Richard Ford has a knack for creating characters who are down and out and only hanging on by a shoe string. In fact, the main character of Let Me Be Frank with You is a case in point. This collection of four lengthy stories is a mixed bag at best. The first two I consider to be superb, but the second two, not so much. Had I read these stories in reverse order, they would have made a quick trip to “Rule of 50” oblivion.
Ford has garnered some praise, but notable prizes have escaped him. I will say that I have enjoyed Fords novels much more than his shorter works. Frank Bascombe is the center of these pieces. He frequently uses these characters to string the rest of a collection together. I confess I have a certain soft spot for Frank.

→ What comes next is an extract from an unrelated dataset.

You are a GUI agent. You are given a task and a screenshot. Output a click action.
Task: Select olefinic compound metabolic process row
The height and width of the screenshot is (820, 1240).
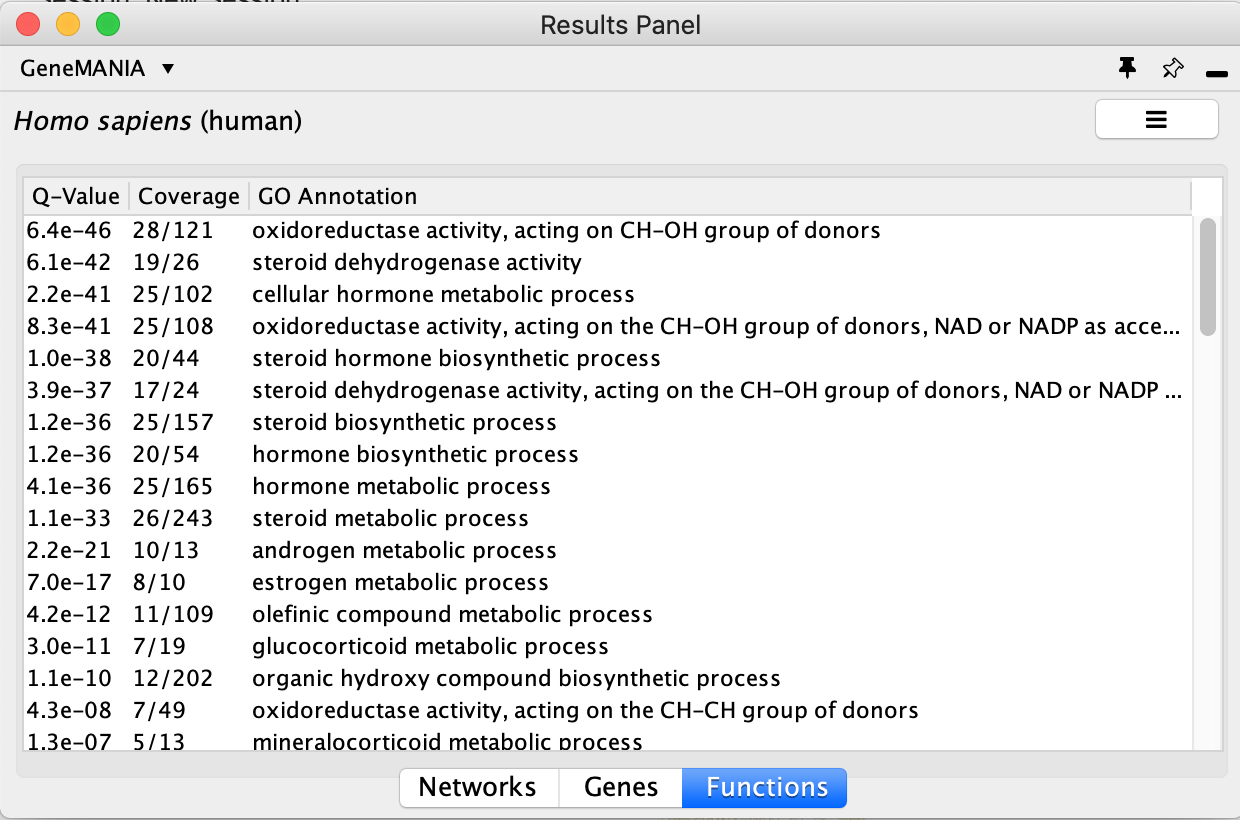[x=452, y=614]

The first story in the collection, “I’m Here,” tells about a house Frank owned and which he sold to Arnie Urquhart, who in turn sold it a few months before a big hurricane hit the New Jersey shore. This storm wiped out most of the shore properties. The man Arnie sold the house to wants his money back, and he enlists Frank’s help to show the error of his fantasy. Frank muses about this situation, which is a frequent pastime of his. Ford writes, “Back in the bonanza days of the now-popped realty bubble, I sold Arnie not just a house, but my house. In Sea-Clift. A tall, glass-and-redwood, architect-design beach palace, flush up against what seemed to be a benign and glimmering sea. Anybody’s dream of a second home. I saw to it Arnie coughed up a pretty penny. Sally and I had decided to move inland. I was ready to take down my shingle. It was eight years ago, this fall—two weeks before Christmas, like now” (9). Soft spot!
The second story—the best of this collection—is “Everything Could Be Worse.” One day, “as I pulled into my driveway on Wilson Lane, I saw a woman I didn’t know standing on my front stoop. She was facing the door, having possibly just rung the bell and put herself into the poised posture (we’ve all done it) of someone who has every right to be where she is when a stranger opens the door—and if not every right, at least enough not to elicit full-blown hostility. // The woman was black and was wearing a bright red Yuletide winter coat, black, shiny boots, and carried a larger black boat of a purse, appropriate to her age—which from the back seemed mid-fifties. She was also wearing a Christmas-y green-knit tam-o’-shanter pulled down like a cloche, something a young woman wouldn’t wear” (65). Ford seems moderately fond of hyphens, parenthesis, and asterisks.
I do not mean to say I dislike this collection, but the unevenness of the last two stories, together with a smarmy attitude, dims my admiration just a bit. I imagine him throwing sarcastic remarks over his shoulder to unsuspecting followers. Frank has a sideline in recording books for the blind. Ford writes, “This fall, I’ve been reading Naipaul’s The Enigma of Arrival (30 minutes is all they or I can stand), and in many ways it’s a book made for hearing in the dark, in a chill and tenebrous season. Naipaul, despite apparently having a drastic and unlikeable personality, is as adept as they get at throwing down the gauntlet and calling BS on the world” (67). Richard Ford, in Let Me Be Frank with You, shows he is a good writer, and despite my slight misgivings, he remains a favorite. 4-1/2 Stars.